Copy all the lines of the data that include the word "will".

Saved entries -

-- Opening Marker --

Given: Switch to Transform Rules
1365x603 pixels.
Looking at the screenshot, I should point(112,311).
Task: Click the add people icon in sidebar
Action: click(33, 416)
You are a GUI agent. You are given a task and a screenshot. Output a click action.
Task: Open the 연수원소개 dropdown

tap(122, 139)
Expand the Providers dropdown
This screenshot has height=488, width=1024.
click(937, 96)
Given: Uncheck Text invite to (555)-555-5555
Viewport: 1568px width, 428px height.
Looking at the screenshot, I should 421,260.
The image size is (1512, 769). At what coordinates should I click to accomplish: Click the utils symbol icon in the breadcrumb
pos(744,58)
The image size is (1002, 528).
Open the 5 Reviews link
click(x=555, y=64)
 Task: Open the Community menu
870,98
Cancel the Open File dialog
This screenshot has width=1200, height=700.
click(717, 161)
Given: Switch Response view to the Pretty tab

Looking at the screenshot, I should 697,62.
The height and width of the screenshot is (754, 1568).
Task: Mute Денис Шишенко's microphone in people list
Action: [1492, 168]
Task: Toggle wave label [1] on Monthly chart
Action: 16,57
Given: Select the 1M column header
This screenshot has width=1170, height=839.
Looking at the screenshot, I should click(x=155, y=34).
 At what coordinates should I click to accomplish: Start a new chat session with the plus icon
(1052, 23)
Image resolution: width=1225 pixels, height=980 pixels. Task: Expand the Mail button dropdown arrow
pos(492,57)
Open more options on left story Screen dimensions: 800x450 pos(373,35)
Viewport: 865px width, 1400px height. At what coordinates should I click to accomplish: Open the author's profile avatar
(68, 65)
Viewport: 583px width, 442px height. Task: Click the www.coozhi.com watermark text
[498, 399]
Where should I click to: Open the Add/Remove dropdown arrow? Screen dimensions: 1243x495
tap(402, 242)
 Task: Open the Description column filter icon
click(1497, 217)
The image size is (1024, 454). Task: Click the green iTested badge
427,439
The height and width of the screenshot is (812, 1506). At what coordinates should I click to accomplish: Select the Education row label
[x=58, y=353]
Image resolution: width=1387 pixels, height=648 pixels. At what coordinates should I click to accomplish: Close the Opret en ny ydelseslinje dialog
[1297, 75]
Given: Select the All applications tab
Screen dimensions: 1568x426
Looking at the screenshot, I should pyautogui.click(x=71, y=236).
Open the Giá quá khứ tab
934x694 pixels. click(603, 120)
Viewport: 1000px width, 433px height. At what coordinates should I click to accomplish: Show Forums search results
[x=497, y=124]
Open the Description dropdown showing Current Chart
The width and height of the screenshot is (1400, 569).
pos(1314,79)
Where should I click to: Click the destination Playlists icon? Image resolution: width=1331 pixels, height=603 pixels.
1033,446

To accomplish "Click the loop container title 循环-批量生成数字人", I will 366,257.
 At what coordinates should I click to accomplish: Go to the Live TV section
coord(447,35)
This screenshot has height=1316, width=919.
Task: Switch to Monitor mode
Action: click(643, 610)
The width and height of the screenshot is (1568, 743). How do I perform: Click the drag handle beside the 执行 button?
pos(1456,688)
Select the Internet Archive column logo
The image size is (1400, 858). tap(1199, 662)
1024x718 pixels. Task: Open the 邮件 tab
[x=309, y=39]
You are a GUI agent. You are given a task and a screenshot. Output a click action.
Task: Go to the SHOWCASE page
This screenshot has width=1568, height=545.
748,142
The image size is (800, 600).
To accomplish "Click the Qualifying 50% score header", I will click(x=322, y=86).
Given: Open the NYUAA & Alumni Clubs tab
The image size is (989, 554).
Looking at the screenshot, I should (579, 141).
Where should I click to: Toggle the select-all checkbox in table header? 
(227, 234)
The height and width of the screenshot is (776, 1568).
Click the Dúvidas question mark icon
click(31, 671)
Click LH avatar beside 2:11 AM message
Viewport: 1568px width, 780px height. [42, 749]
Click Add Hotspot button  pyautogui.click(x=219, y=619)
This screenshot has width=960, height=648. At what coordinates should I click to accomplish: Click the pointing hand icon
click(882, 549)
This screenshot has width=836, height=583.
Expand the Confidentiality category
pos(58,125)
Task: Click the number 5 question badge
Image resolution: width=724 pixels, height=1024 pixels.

-- Closing Marker --

Written answer -
To accomplish "Click the loop container title 循环-批量生成数字人", I will 366,257.
To accomplish "Click the Qualifying 50% score header", I will click(x=322, y=86).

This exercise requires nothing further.